Выше отмечалось, что политическая паранойя — не удел одной страны. Ее можно обнаружить повсюду, хотя и некоторых местах она более заметна и интенсивна. Случилось так, что в русской истории с ней можно встретиться чаще, чем в истории других стран. Почему? Даже если бы мы знали больше о динамике групп, о том, что возбуждает подозрительность и злобу, дает выход гневу и проецирует чувство вины, мы все равно не нашли бы удовлетворительного ответа. Ксенофобия стара как мир. Она обнаруживается у популистских движений и крайних правых группировок во многих странах, она была одной из важных черт сталинизма. Но это не совсем тот феномен, что мы взялись описать: феномен борца с химерами и фантомами, коллективного Дон Кихота. Он воюет с ветряными мельницами, повсюду обнаруживает отвратительных, закоснелых в злобе великанов, использующих против нашего героя пагубные западни и хитроумные уловки. Такой Дон Кихот не смешон и не трагичен, у него нет черт избавителя, им движет лишь ненависть, опасная и для него самого, и для других.
Психопатология отчасти способна объяснить такие явления, как Сталин, Гитлер и их последователи. Но она не может служить ключом ко всему: есть область зла, не описываемая в терминах душевного здоровья и душевной болезни. Это относится и к фанатикам русской правой: их главный мотив — обида и жгучая ненависть, «ненависть, которая ведет к отрицанию всех ценностей»[18]. Чтобы понять глубину этих страстей, самое лучшее, пожалуй, — почитать периодику крайней правой: легко увидеть, с каким презрением она говорит об «общечеловеческих ценностях», свойственных всему роду людскому.
Несколько замечаний о структуре книги.
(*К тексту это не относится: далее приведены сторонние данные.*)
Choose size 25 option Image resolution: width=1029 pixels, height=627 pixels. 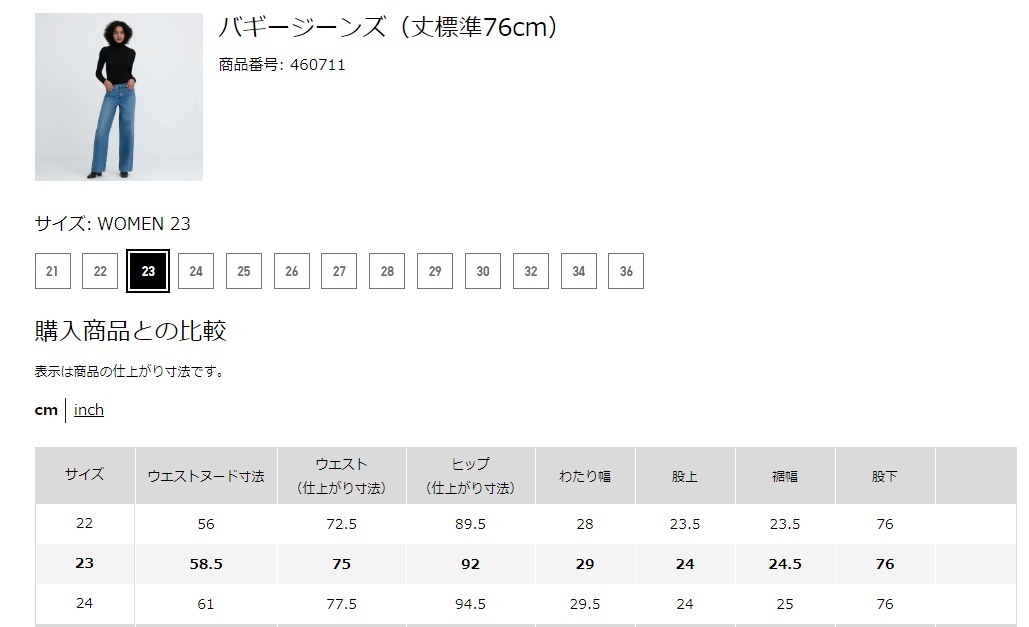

В нынешней «русской идее», как ее толкует крайняя правая, не так уж много существенно нового. Новой может быть смесь, но не ее составляющие. Чтобы разобраться в происхождении «русской идеи», необходимо отправиться в глубь истории. Поэтому в первой части книги рассматриваются дореволюционные доктрины, питающие и вдохновляющие современные идеологии. Нам придется обсудить Достоевского, славянофилов и идеологию православной церкви, хотя они не больше ответственны за «Память», чем Фихте и Ницше — за Адольфа Гитлера. Идейное сходство между «черной сотней» (а также ее эмигрантскими последователями) и нынешней крайней правой гораздо ближе и потому будет рассматриваться подробнее. Поскольку же «русская партия» существовала не только в эмиграции и ее предтечи появились после второй мировой войны в Советском Союзе, нам нельзя игнорировать и их. Затем я буду рассматривать современные выступления и практическую деятельность крайней правой.
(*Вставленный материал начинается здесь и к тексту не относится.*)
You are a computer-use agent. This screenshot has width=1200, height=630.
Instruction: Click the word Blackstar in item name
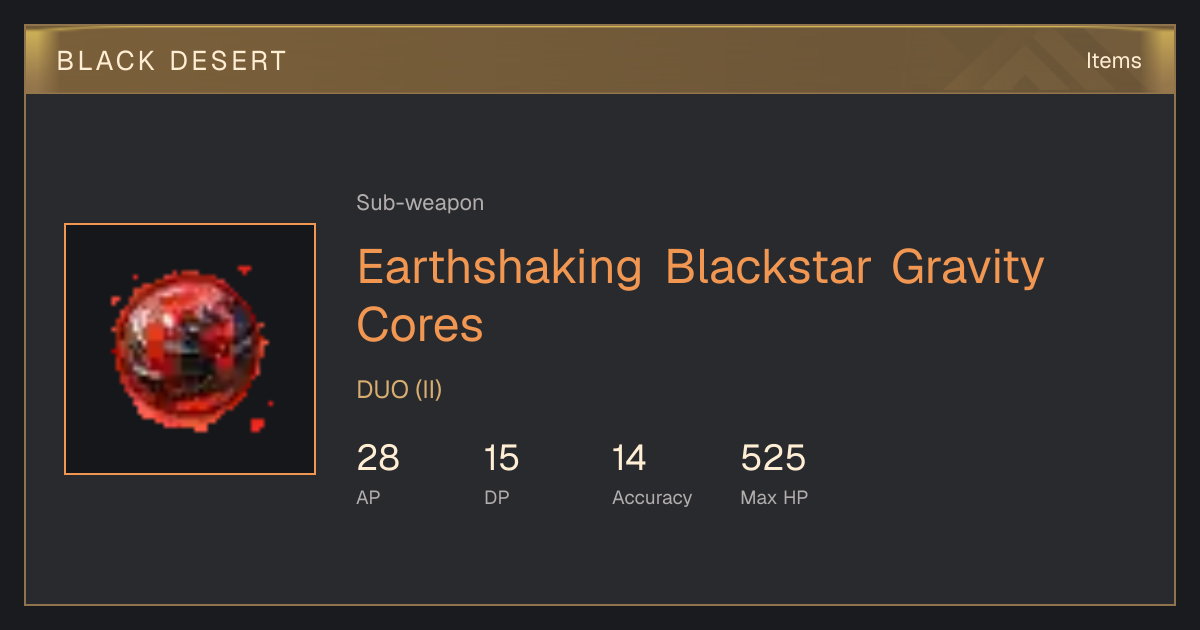766,267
Почти наверняка критики этой работы спросят: зачем сосредоточивать внимание на разных маргинальных группах, создавая впечатление, что все русские патриоты — шовинисты, негодяи и психопаты? Такое толкование намерений автора было бы ошибочным. Русский патриотизм естествен и законен, как любой другой, но автора беспокоят экстремистские воззрения и их защитники. Иные группировки представляют собой малочисленные секты, но есть и достаточно крупные. Литературно-политический журнал, выходящий в сотнях тысяч экземпляров, — не маргинальное явление, а такие группы и такие издания насчитываются ныне десятками. Возможно, вопреки надеждам экстремистов, время не работает на них и влияние их не усилится в ближайшие годы. Но в периоды кризисов экстремистские идеи обретают массу сторонников. Не учитывать эту возможность было бы просто глупо.
Шансы на то, что группа, подобная «Памяти», когда-либо придет к власти в России, ничтожны. Однако понятие «черносотенство» относится не просто и не только к одной из политических групп, оно относится к глубоко скрытым проблемам морали. Граница проходит не между левыми и правыми, а между теми, кто верит в свободу и гуманистические ценности, и теми, кто с презрением их отвергает. Семен Франк, который писал о морально-психологическом водоразделе между первой и второй революциями 1917 года, предсказывал, что в период хаоса, когда идет преобразование общества и системы правления, черносотенство может стать «большой (хотя лишь разрушительной)» силой[19]. Это справедливо и сегодня.